In the records, find each line where "computer" occurs, and copy it.

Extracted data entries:
◆ ◆ ◆ ◆ ◆
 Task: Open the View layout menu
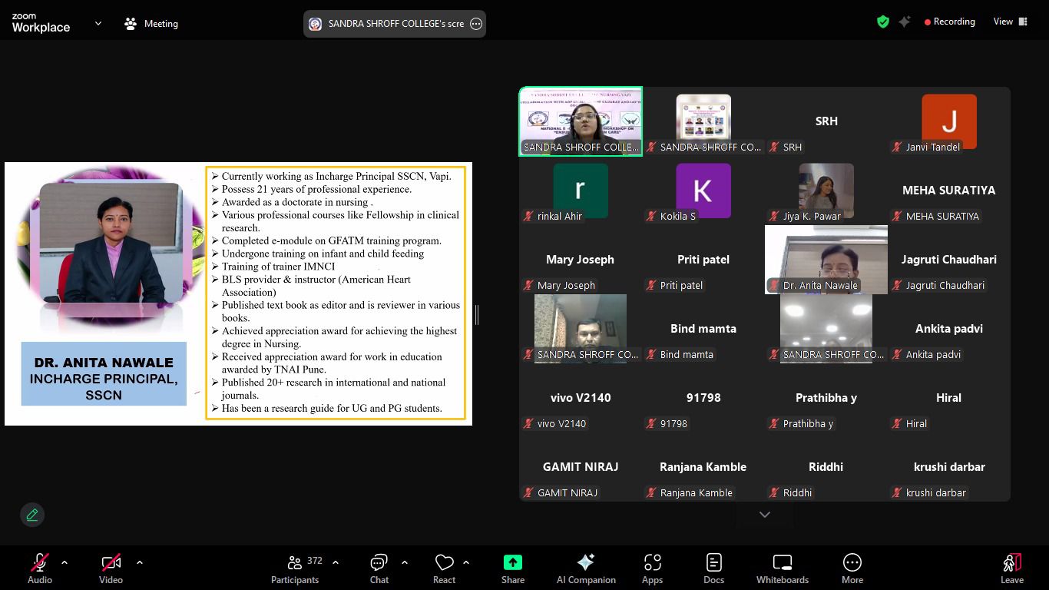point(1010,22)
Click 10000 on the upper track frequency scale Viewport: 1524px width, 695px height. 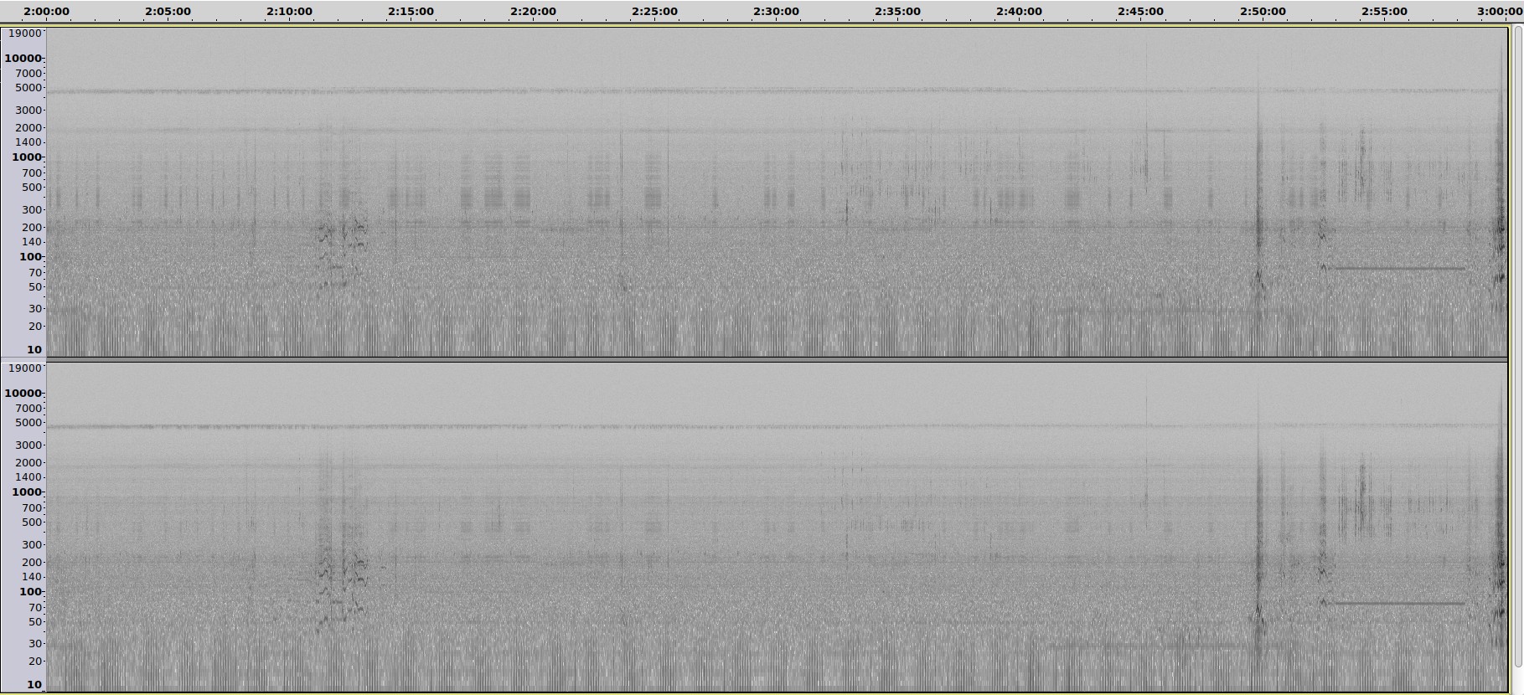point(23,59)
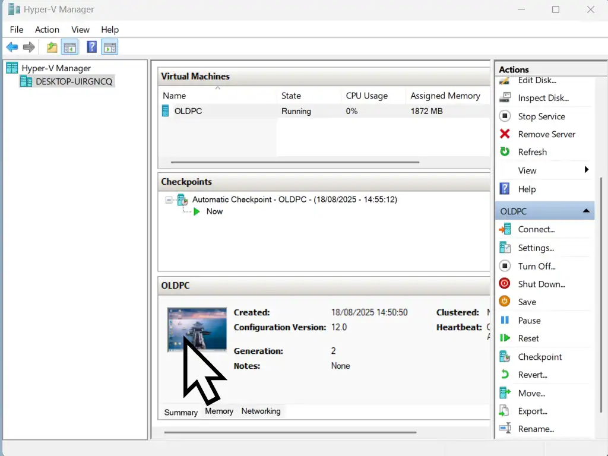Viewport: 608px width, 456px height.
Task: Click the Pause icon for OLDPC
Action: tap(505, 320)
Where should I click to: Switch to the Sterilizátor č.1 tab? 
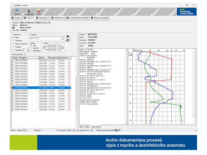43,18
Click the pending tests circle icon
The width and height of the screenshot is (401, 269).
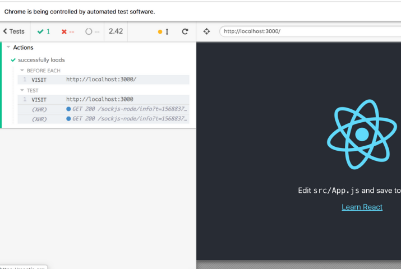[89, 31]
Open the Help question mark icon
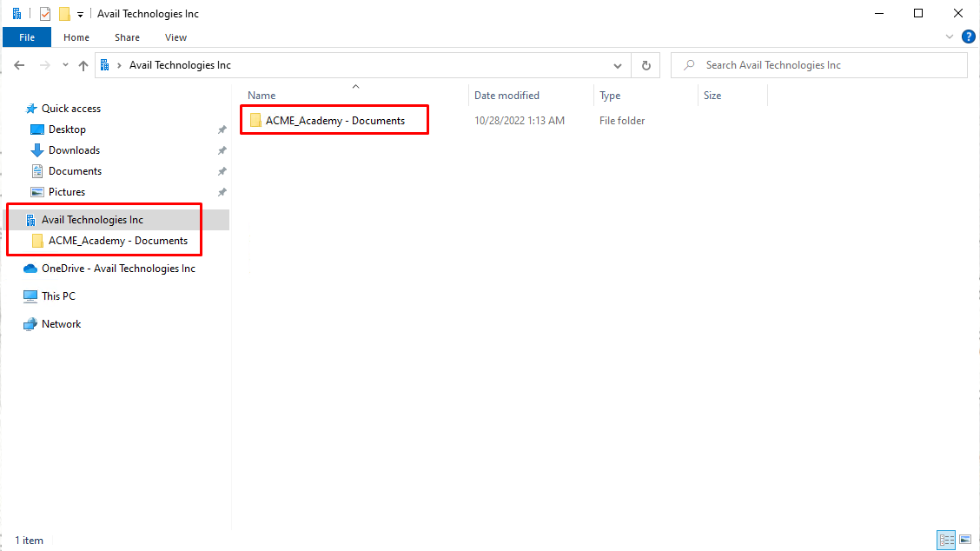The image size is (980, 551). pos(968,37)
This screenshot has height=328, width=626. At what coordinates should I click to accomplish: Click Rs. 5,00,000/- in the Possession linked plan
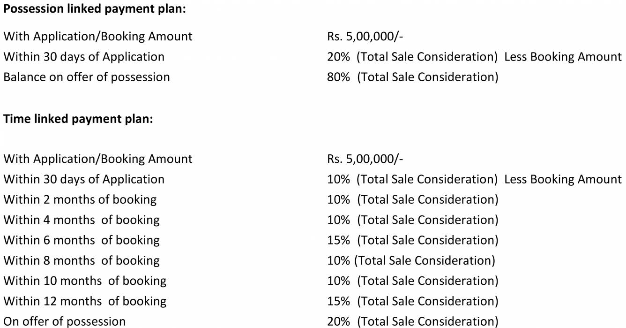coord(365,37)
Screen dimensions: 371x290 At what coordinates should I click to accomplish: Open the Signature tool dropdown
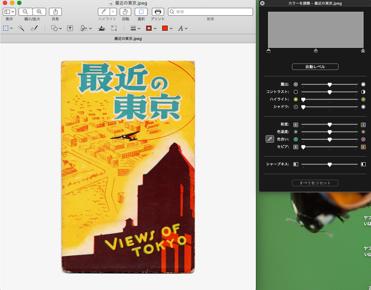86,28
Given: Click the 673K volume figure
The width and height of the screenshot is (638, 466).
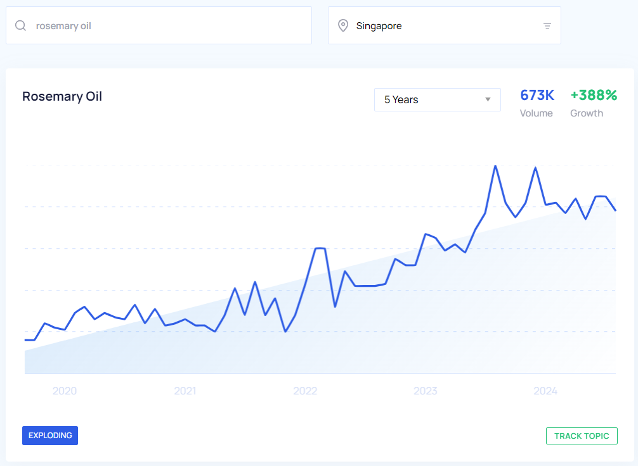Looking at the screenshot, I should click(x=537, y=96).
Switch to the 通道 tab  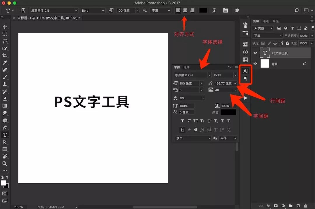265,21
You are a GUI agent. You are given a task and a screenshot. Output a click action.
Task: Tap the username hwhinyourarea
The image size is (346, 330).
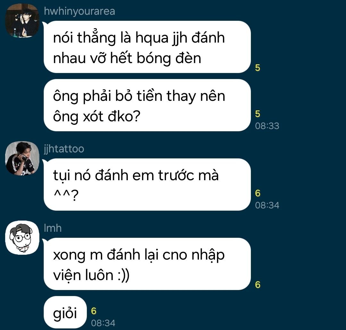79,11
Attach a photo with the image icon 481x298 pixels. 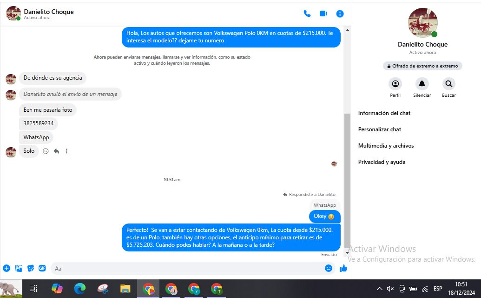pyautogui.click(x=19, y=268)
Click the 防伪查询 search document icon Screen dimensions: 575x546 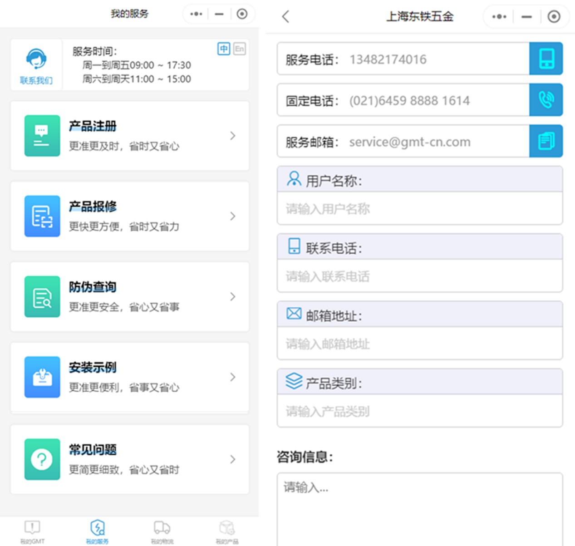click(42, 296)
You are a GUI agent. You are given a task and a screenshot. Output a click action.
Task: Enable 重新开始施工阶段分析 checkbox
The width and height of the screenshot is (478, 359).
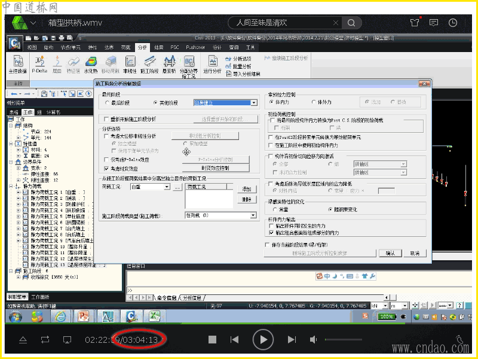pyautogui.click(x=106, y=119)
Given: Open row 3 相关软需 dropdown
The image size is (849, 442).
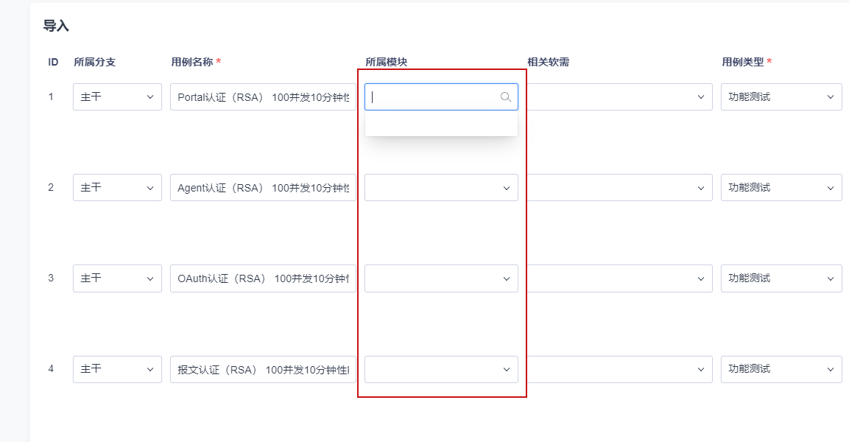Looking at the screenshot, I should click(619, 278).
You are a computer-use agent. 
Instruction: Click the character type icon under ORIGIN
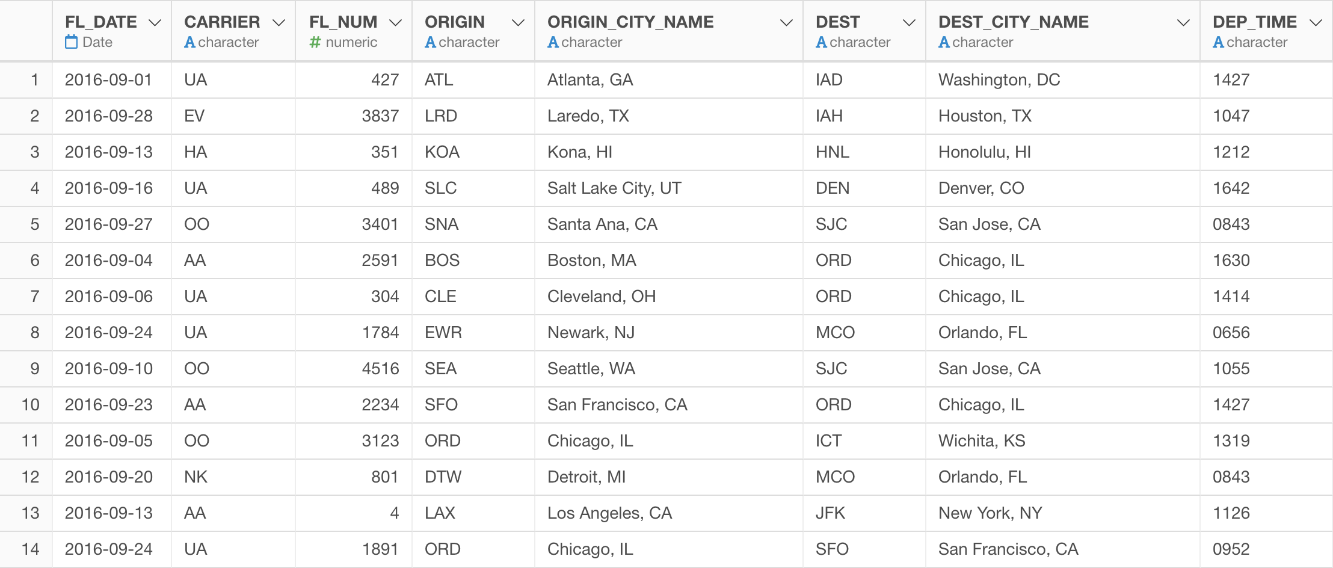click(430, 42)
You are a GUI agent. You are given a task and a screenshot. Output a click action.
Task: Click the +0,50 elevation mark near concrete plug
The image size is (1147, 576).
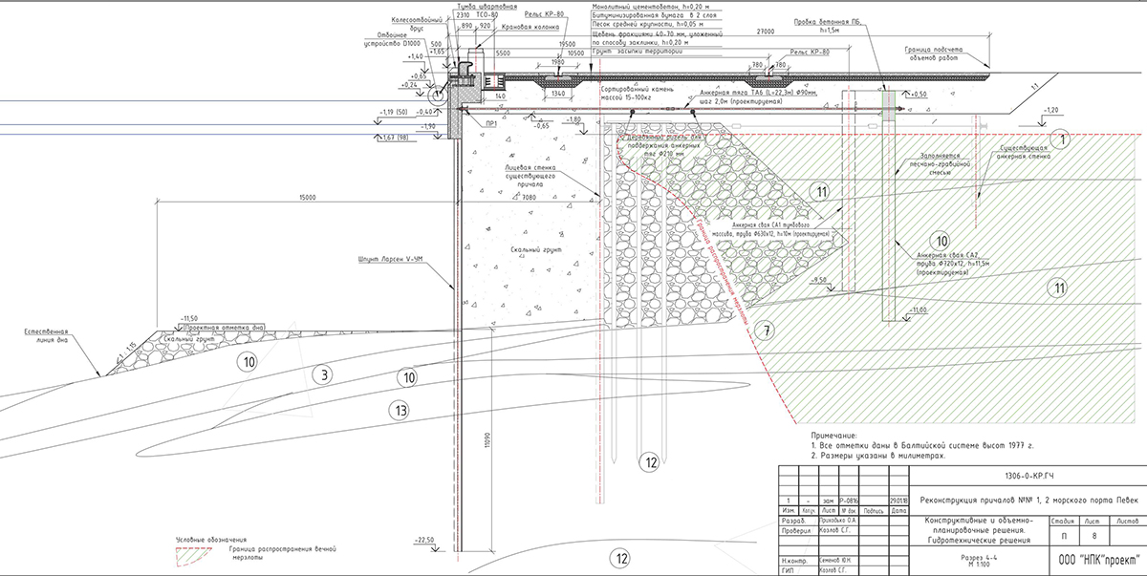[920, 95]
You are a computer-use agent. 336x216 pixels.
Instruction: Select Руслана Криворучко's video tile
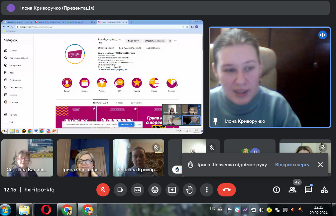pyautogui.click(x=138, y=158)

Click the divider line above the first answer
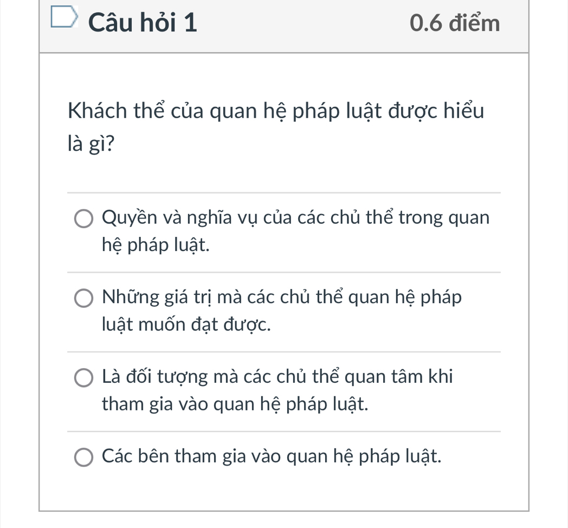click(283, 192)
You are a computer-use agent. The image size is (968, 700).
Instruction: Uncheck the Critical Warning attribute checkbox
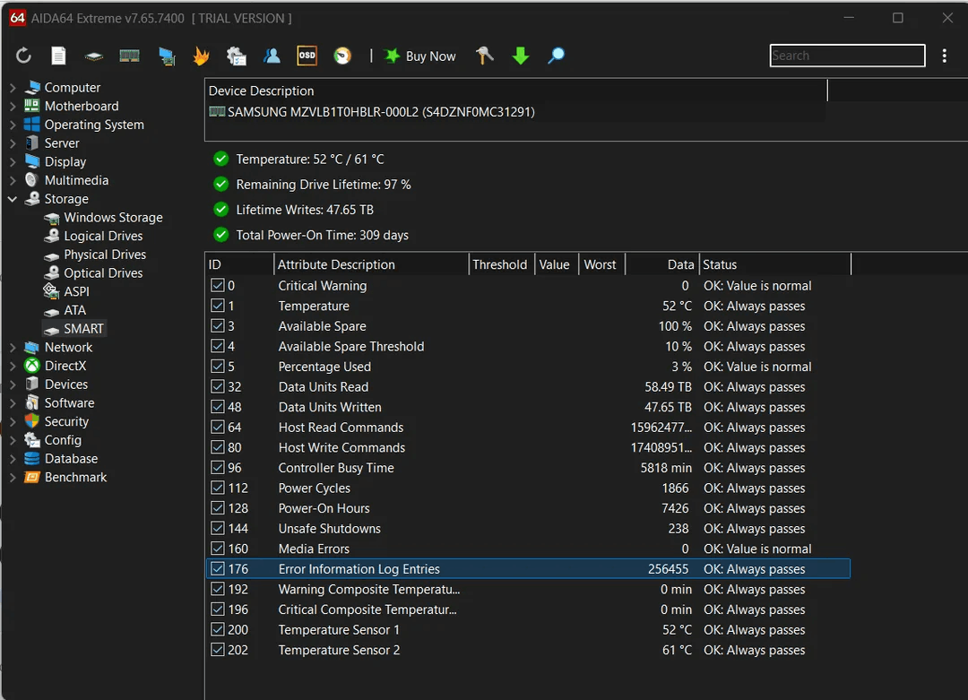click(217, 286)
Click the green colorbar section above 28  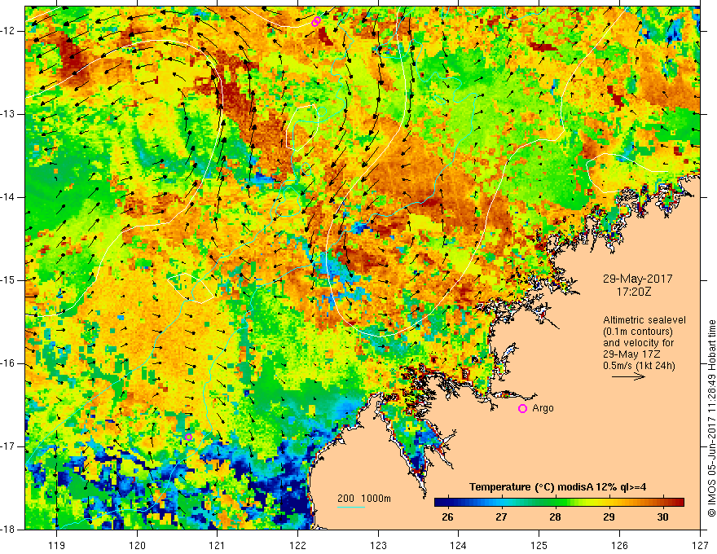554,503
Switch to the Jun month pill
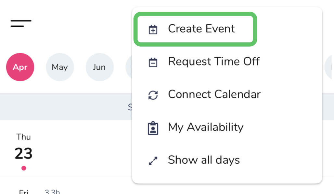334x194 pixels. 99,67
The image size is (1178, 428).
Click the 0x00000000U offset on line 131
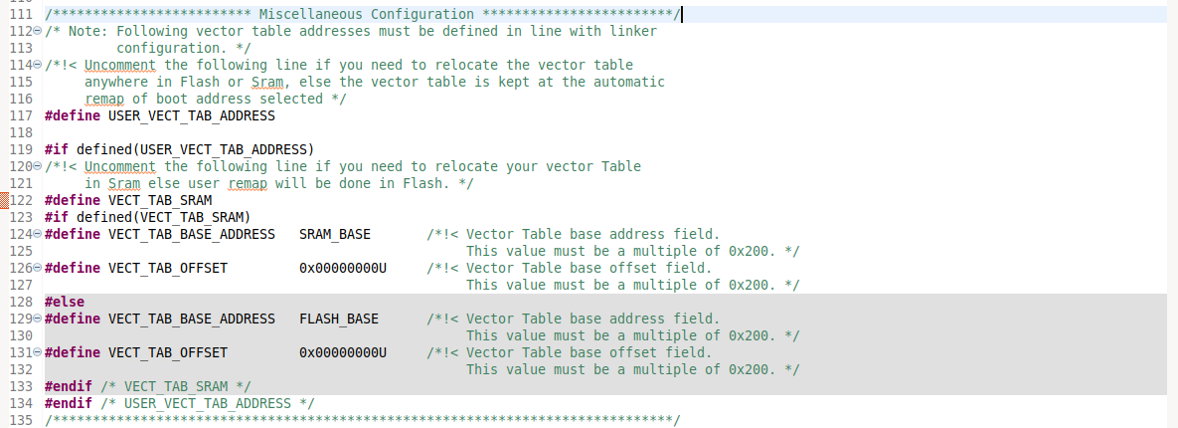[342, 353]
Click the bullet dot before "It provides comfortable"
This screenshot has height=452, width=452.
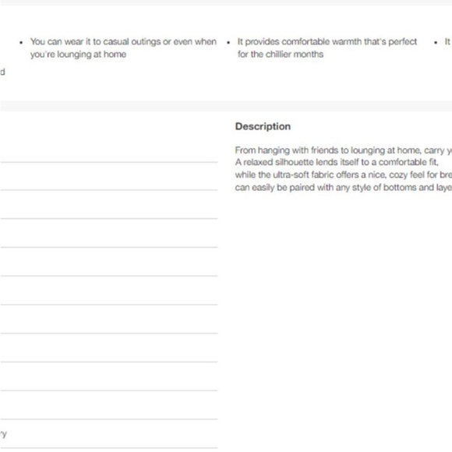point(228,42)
◆ ◆ ◆ ◆ ◆
Problem solution:
You are a computer-use agent. 
You are a computer-use agent. 336x216 pixels.
You are a computer-use agent. The image size is (968, 700).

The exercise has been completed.